Check on China: Sutor Technology Group

China is attracting Wall Street's attention like never before. And with good reason: after all, a country that dominates the low-end consumer market in everything from clothing to toys to consumer electronics simply can't be ignored. The nation of 1.3 billion has become an economic juggernaut that has propelled Chinese companies onto the world stage and made China an integral part of the global economy.
China's economy grew 11.4% in 2007, the fastest in 13 years, and that type of growth requires an enormous amount of raw materials to fuel the country's rapid industrialization and urbanization. In fact, China now consumes roughly 50% of the world’s cement, about 25% of all aluminum and copper and nearly 40% of the steel supply. Which brings us to Sutor Technology Group, Ltd. (Nasdaq: SUTR).
Founded in 2003, Changshu-based Sutor is one of China's leading private manufacturers of steel finishing fabrication products for a wide range of industrial uses. Sutor uses a number of processes to convert steel supplied by third parties into products including hot-dipped galvanized steel, pre-painted galvanized steel, acid-pickled steel and hard cold-rolled steel for use in automobiles, seagoing vessels, household appliance parts and outer casings, electronics, construction materials and large industrial equipment. Roughly 90% of the company's products are supplied to the Chinese market, while the remainder is exported to the United States, Europe, Asia and South Africa.
Last year, the company introduced a new antistatic color coating technology engineered for its steel strips. It also secured a contract to supply 10,000 tons of hot-dip galvanized steel to Anhui Water Resources Development Co., Ltd., a company engaged in various commercial building and infrastructure development projects.
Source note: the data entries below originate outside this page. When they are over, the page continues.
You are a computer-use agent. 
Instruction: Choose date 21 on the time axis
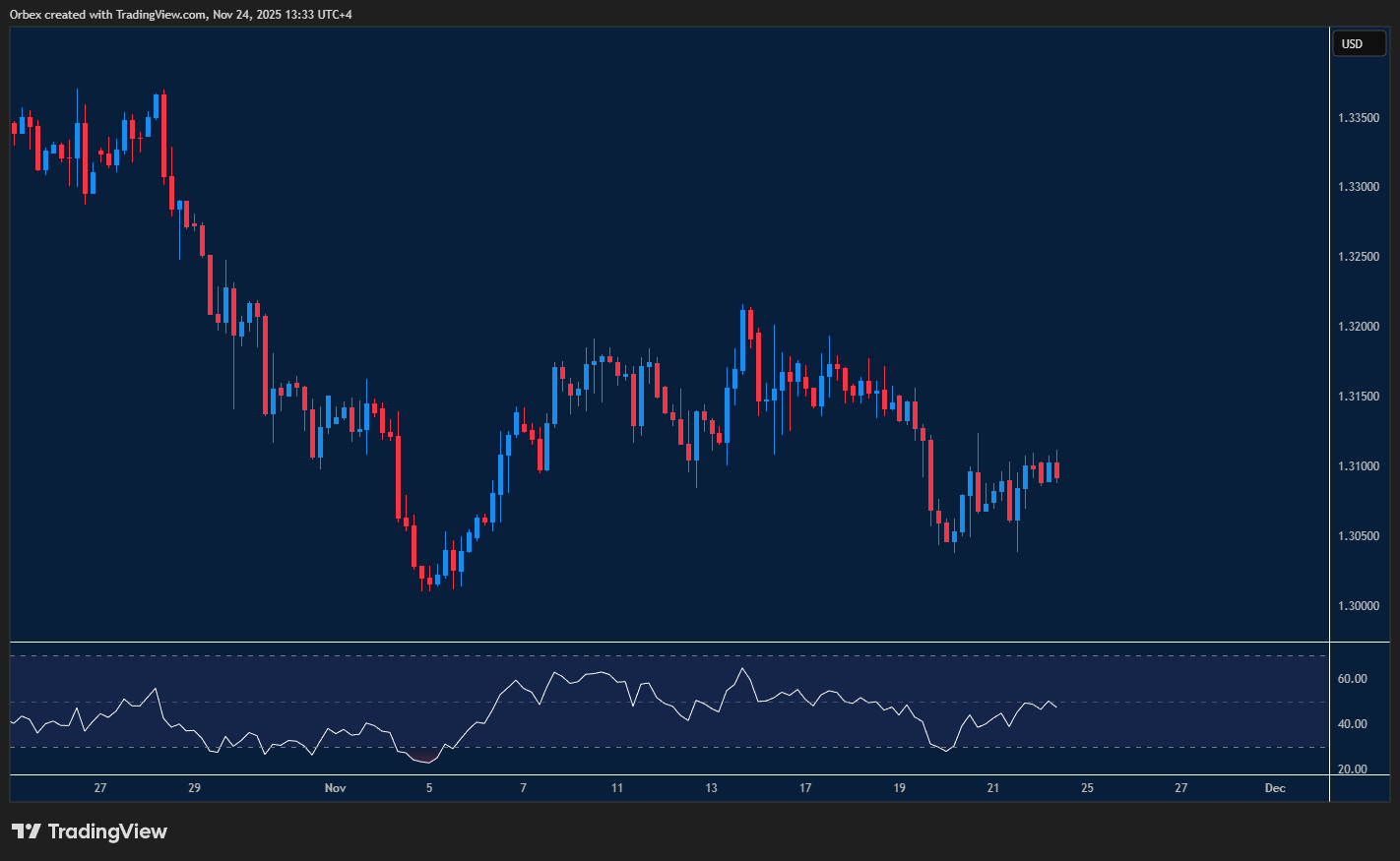coord(992,788)
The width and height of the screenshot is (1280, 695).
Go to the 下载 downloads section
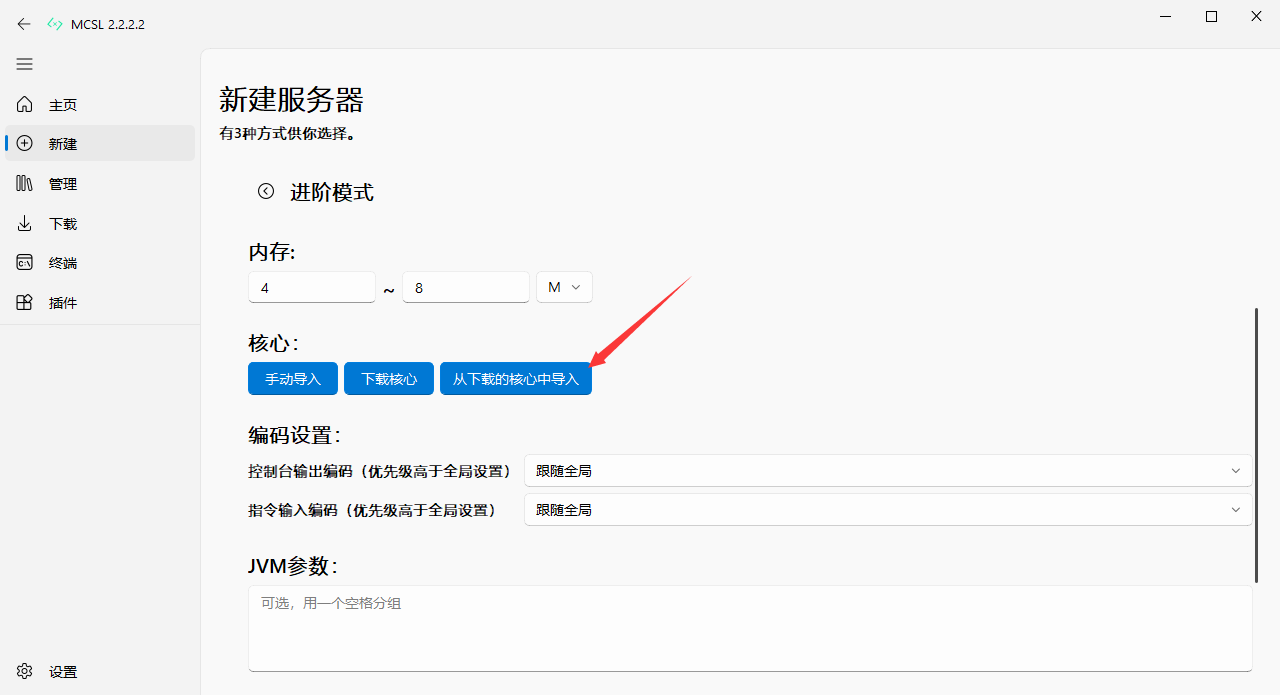click(62, 223)
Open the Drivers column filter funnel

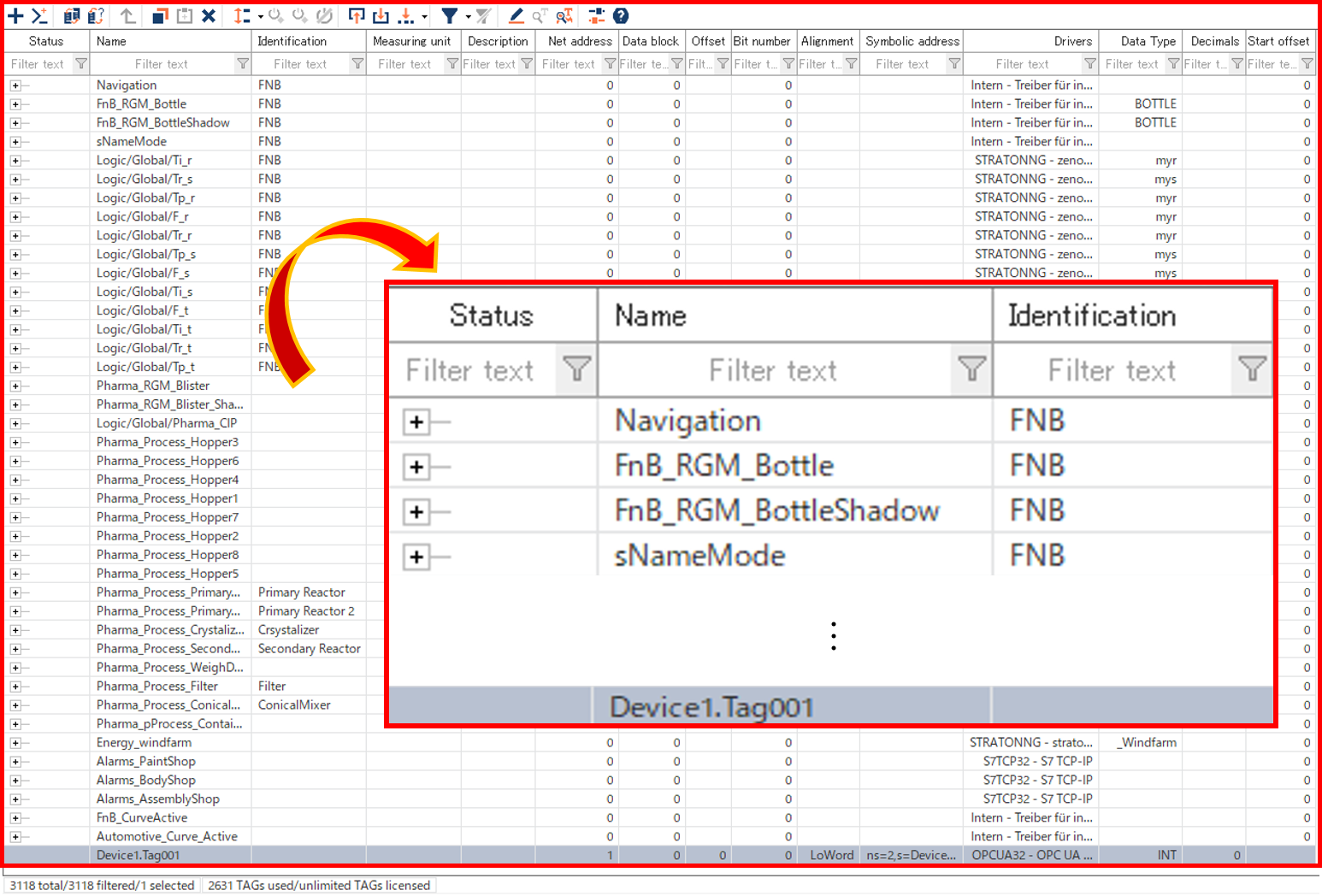coord(1089,64)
The pursuit of new technologies, expansion of production lines and increased market penetration has already begun to pay off for Sutor.
Second-quarter results, reported on Feb. 14, exceeded all expectations. Net income surged close to 50% to $6.7 million, or $0.18 a share, from $4.5 million, or $0.14 a share, in the same period a year earlier. Sales increased 46% to $114.9 million from $78.6 million in the same period last year. Gross profit leaped 67% to $11.41 million from $6.82 million, while gross margin as a percentage of sales advanced to 9.93% from 8.67%.
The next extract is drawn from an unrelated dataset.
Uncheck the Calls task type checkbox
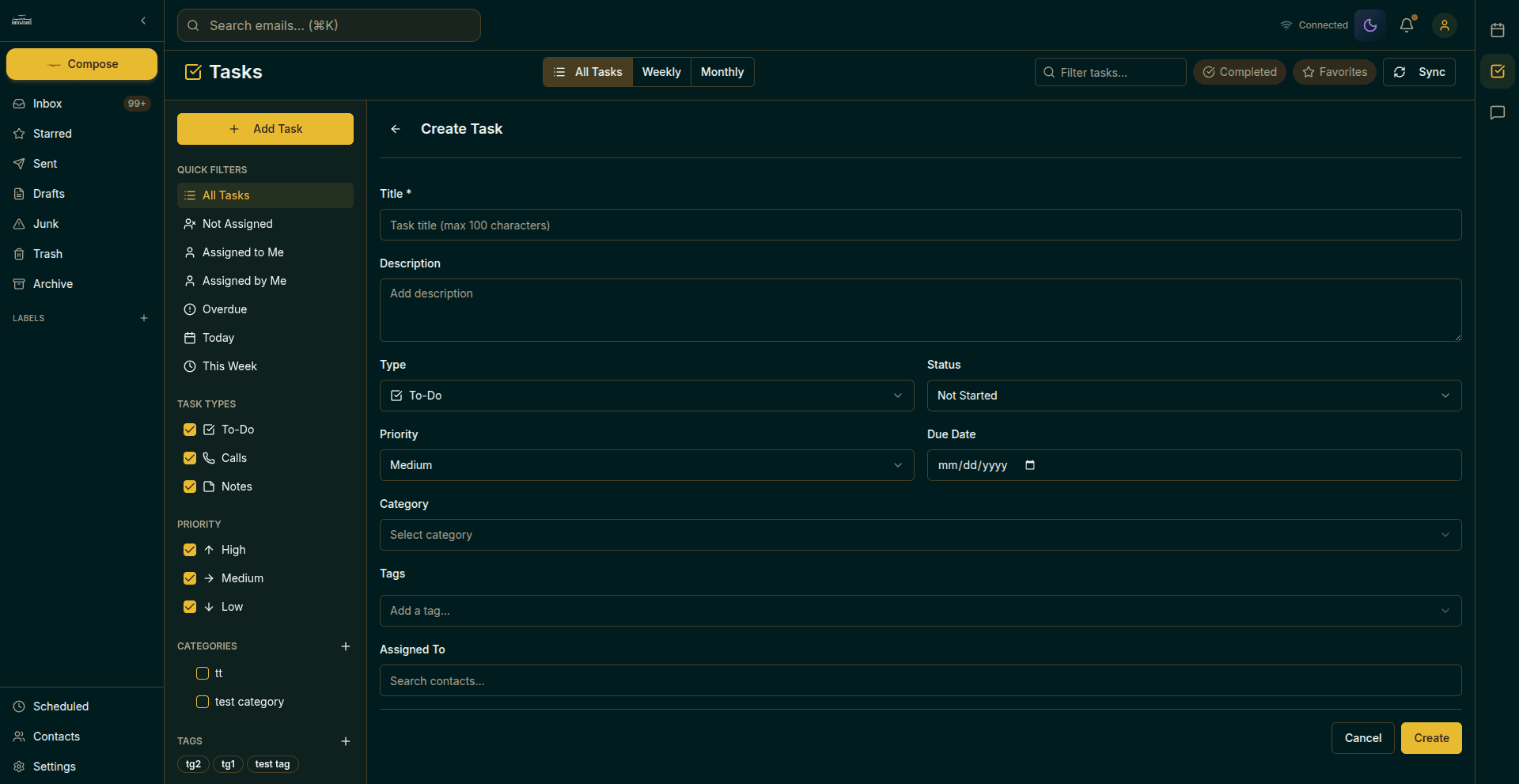Viewport: 1519px width, 784px height. 190,458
Sutor's good fortunes may have only just begun. It has recently completed the vertical integration process for making its zinc and aluminum hot-dipped galvanized steel production system operational. And its stepped up production efforts haven't gone unnoticed by the Street.
In a Feb. 15 report, analysts at Roth Capital Partners were bullish on the steel product maker’s future, noting: "we anticipate incremental revenue contribution starting Q1 FY09. We expect HDG capacity will double by December 2008, which will increase total capacity by 30%+, to 1.7 million tons. Except the AP line, all the other three lines are running at full capacity. That said, we believe the company is planning to add additional lines, which could provide upside to our FY 09 estimates. With increasing capacity and strong pricing trends, we expect a 3-year revenue growth CAGR of 19% and gross margin expansion to 11.9% by the end of FY09 from 9.9% this quarter."
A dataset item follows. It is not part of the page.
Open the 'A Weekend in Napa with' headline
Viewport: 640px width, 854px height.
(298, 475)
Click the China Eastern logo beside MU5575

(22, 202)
On a cautionary note, the analysts added: "In January 2008, China experienced the most severe weather in decades. Unusually heavy snowfall stopped major transport arteries in the central and southern parts of China. Power outages rolled across 17 provinces, forcing manufacturers to close. While we believe the impact is temporary, as steel manufacturing is highly energy and logistic dependent, we expect SUTR to face headwinds in Q3 FY08 due to power supply shortage and delayed shipping."
According to China's National Bureau of Statistics, China consumed a record 520 million tons of steel products in 2007, up 17.4% from the previous year. And despite the rising costs of raw materials like iron ore, the Chinese steel industry as a whole generated record profits of about $26 billion last year, a 45% jump from 2006.
While the China Iron and Steel Association, a quasi-governmental organization that oversees the majority of China's steel mills, has expressed concerns that rising raw materials prices will push up steel product prices in 2008, Sutor appears well positioned for continued growth, due largely to its capacity expansion efforts and continued strong demand for steel products in China and globally.
Investors should bear in mind that the steel industry is cyclical and pricing can be volatile, subject to whims of global economic conditions. A variety of factors — including commodity prices, labor costs, competition in a highly fragmented market and currency fluctuations in China or abroad — could decrease the demand for steel products or increase steel imports into China, which could, in turn, negatively impact Sutor's business.
Sutor began trading on the Nasdaq Capital Market on Feb. 11. Shares closed on Wednesday at $5.10. Sutor’s (SUTR) stock is undervalued, trading at a heavy discount to both its Chinese and American peers.